**Directions:**
Every line in the data below from the one containing "Where should I click to: Open" down to the one containing "The image size is (713, 1007).", both included, must be retyped exactly; no other line is to appear.

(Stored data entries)
_ _ _ _ _ _ _

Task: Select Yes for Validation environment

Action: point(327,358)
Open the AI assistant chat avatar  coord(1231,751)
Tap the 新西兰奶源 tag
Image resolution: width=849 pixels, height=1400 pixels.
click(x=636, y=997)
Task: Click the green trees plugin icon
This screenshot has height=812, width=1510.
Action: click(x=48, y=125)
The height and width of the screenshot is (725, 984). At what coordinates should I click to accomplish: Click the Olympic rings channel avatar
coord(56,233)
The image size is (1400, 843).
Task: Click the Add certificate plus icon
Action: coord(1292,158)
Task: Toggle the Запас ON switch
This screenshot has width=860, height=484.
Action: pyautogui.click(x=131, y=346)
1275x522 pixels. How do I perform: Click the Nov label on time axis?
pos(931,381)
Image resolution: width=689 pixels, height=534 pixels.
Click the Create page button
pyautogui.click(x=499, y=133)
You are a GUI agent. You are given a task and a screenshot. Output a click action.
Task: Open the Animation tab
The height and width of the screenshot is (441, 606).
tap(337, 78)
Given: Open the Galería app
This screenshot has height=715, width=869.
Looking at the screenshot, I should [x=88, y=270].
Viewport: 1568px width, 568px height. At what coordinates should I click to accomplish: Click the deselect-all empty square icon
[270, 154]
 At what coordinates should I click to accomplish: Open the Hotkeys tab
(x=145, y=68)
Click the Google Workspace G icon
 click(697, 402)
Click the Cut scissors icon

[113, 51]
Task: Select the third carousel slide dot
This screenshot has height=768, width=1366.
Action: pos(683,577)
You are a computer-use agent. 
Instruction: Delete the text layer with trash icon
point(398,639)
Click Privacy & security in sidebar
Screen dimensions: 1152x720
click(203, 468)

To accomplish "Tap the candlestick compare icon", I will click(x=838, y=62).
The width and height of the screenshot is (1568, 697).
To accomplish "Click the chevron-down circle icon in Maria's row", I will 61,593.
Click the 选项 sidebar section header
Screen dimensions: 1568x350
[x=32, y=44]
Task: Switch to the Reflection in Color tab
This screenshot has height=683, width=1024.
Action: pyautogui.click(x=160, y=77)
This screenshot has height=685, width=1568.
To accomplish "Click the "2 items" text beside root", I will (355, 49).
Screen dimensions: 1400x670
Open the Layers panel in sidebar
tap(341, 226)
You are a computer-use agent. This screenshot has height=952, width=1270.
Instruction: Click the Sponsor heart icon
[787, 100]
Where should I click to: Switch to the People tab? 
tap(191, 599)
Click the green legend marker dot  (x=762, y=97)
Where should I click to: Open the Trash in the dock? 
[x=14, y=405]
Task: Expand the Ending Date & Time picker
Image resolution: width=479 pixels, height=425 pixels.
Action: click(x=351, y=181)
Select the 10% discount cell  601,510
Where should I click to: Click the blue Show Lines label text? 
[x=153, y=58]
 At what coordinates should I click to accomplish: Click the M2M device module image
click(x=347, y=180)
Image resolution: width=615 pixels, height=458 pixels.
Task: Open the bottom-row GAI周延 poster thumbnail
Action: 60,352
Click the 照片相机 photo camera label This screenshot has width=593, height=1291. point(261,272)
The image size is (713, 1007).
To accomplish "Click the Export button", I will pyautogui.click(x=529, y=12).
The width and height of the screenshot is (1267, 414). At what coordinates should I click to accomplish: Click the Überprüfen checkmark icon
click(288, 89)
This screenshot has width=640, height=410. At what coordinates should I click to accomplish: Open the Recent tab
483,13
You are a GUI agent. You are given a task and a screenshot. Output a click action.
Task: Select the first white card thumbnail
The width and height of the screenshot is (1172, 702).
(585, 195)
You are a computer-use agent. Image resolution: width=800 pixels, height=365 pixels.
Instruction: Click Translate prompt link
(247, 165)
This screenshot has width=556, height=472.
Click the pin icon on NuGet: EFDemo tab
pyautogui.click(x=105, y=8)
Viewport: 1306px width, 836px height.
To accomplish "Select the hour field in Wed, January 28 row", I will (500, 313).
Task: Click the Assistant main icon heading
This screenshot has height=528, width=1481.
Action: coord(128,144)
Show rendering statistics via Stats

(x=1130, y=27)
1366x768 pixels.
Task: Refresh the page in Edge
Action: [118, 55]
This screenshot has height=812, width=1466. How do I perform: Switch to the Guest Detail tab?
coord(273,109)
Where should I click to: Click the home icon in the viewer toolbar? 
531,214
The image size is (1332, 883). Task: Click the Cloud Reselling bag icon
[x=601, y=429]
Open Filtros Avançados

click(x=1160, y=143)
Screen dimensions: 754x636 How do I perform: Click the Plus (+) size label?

_ _ _ _ _ _ _

**Task solution:**
Where should I click to: Open the Trash in the dock? 
[x=14, y=405]
Task: Expand the Ending Date & Time picker
Image resolution: width=479 pixels, height=425 pixels.
Action: click(x=351, y=181)
Select the 10% discount cell  601,510
Where should I click to: Click the blue Show Lines label text? 
[x=153, y=58]
 At what coordinates should I click to accomplish: Click the M2M device module image
click(x=347, y=180)
Image resolution: width=615 pixels, height=458 pixels.
Task: Open the bottom-row GAI周延 poster thumbnail
Action: 60,352
Click the 照片相机 photo camera label This screenshot has width=593, height=1291. point(261,272)
The image size is (713, 1007).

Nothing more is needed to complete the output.